A narrativa inicial retoma o velho tema do duplo, que moveu tantas vezes a pena sempre feliz de Stevenson. Na Inglaterra seu nome é fetch ou, de modo mais livresco, wraith of the living; na Alemanha, Doppelgänger. Suspeito que um de seus primeiros apelidos tenha sido o de alter ego. Esta aparição espectral terá procedido dos espelhos de metal ou de água, ou simplesmente da memória, que faz de cada um deles um espectador e um ator. Meu dever era conseguir que os interlocutores fossem suficientemente diferentes para serem dois e suficientemente parecidos para serem um. Valerá a pena declarar que concebi a história às margens do rio Charles, em New England, cujo curso frio me lembrou o distante curso do Ródano?
O tema do amor é muito comum em meus versos; não assim em minha prosa, que não tem outro exemplo senão “Ulrica”. Os leitores vão observar sua afinidade formal com “O outro”.

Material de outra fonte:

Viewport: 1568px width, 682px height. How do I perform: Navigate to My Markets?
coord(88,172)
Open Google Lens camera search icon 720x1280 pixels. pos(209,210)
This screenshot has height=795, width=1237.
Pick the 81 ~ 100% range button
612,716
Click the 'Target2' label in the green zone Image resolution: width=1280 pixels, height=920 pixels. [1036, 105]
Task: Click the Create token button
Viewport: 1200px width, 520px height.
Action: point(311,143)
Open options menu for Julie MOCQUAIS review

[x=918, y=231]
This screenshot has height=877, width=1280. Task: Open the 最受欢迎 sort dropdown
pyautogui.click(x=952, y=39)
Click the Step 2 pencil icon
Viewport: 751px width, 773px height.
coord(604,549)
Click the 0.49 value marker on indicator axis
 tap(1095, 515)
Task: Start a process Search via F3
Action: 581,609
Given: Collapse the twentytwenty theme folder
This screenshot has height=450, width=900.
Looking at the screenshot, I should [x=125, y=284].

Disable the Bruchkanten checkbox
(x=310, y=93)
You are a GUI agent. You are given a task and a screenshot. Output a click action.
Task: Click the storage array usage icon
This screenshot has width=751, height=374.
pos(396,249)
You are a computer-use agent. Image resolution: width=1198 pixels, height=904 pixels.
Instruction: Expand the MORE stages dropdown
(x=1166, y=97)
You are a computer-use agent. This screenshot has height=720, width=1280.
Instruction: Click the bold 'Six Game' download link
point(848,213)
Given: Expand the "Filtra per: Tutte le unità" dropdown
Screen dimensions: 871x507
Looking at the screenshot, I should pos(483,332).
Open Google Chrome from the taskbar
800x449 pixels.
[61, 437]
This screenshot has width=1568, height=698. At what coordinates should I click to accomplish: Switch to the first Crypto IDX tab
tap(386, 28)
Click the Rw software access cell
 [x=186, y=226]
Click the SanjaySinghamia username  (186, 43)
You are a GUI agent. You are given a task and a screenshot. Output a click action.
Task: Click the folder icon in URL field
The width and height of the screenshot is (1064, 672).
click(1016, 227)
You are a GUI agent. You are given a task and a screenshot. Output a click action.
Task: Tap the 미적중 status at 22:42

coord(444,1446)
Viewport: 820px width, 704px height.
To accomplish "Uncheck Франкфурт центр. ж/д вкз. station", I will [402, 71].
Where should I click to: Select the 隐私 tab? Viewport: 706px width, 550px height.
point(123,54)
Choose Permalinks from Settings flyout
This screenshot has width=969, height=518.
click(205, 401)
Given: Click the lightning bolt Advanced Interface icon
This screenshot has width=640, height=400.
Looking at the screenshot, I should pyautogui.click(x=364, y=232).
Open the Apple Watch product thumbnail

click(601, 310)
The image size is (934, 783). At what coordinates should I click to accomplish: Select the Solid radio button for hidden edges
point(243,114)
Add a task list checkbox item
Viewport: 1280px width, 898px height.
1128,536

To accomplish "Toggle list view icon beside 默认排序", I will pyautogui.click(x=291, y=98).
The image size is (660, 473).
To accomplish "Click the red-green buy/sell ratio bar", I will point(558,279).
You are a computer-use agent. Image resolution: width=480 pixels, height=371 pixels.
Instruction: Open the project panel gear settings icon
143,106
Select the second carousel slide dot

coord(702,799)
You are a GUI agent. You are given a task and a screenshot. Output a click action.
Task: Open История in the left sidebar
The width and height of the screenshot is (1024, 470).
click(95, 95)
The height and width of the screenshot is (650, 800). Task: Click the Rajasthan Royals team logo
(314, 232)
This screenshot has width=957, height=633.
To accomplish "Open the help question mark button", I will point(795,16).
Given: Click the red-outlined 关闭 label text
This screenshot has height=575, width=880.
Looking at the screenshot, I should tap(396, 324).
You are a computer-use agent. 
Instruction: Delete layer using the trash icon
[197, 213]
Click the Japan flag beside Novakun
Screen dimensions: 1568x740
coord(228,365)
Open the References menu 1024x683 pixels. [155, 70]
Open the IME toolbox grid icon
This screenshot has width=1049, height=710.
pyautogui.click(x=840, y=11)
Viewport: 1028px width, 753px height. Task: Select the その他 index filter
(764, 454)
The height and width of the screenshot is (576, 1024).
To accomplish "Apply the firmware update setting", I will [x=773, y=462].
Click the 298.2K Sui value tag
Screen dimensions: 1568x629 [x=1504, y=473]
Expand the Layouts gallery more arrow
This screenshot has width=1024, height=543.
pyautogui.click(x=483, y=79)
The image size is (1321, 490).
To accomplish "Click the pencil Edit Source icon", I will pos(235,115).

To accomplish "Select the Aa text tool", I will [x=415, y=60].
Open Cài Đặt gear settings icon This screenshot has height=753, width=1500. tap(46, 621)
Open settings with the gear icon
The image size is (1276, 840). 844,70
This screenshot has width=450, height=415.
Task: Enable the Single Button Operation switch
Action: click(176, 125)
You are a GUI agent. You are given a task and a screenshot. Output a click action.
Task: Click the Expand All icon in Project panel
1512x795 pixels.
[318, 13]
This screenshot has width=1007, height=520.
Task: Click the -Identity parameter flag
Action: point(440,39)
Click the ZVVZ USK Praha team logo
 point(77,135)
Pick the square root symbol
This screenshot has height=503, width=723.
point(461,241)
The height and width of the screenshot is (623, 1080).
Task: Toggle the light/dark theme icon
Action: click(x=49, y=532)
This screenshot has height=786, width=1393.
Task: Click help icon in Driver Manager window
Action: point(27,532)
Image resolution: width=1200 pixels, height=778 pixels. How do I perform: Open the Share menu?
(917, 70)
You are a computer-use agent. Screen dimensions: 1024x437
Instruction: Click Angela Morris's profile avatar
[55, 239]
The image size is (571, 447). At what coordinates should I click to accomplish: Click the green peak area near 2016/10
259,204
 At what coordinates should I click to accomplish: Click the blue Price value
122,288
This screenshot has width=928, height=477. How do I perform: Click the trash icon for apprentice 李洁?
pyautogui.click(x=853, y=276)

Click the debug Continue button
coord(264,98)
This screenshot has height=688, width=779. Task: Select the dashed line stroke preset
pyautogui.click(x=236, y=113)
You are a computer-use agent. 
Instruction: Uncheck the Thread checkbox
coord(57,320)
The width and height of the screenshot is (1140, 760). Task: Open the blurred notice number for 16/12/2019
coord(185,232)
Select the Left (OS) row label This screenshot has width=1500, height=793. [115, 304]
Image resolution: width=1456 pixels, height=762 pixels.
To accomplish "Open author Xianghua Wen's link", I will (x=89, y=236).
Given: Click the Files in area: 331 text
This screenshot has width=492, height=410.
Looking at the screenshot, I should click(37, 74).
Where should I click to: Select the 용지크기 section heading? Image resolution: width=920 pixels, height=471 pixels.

“O Congresso” é talvez a mais ambiciosa das fábulas deste livro; seu tema é uma empresa tão vasta que se confunde afinal com o cosmos e com a soma dos dias. O início opaco quer imitar o das ficções de Kafka; o fim quer se elevar, sem dúvida inutilmente, aos êxtases de Chesterton ou de John Bunyan. Nunca mereci semelhante revelação, mas procurei sonhá-la. Em seu percurso entremeei, conforme meu hábito, traços autobiográficos.
O destino que, como se sabe, é inescrutável, não me deixou em paz até que perpetrei um conto póstumo de Lovecraft, escritor que sempre julguei um parodista involuntário de Poe. Acabei por ceder; o fruto lamentável chama-se “There are more things”.
“A seita dos trinta” resgata, sem o menor apoio documental, a história de uma heresia possível.
“A noite dos dons” é talvez a narrativa mais inocente, mais violenta e mais exaltada que oferece este volume.
“A biblioteca de Babel” imagina um número infinito de livros; “Undr” e “O espelho e a máscara”, literaturas seculares que constam de uma só palavra.
“Utopia de um homem que está cansado” é, a meu ver, a peça mais honesta e melancólica da série.
Sempre me surpreendeu a obsessão ética dos americanos do Norte; “O suborno” quer refletir esse traço.
Em que pese a John Felton, a Charlotte Corday, à conhecida opinião de Rivera Indarte (“É ação santa matar Rosas”) e ao Hino Nacional uruguaio “(“Se tiranos, de Bruto o punhal”), não aprovo o assassinato político. Seja como for, os leitores do solitário crime de Arredondo vão desejar saber o fim. Luis Melián Lafinur pediu sua absolvição, mas os juízes Carlos Fein e Cristóbal Salvañac condenaram-no a um mês de reclusão celular e a cinco anos de prisão. Umas das ruas de Montevidéu tem agora o nome dele.
Dois objetos adversos ou inconcebíveis são a matéria dos últimos contos. “O disco” é o círculo euclidiano, que admite somente uma face; O livro de areia, um volume de folhas incalculáveis.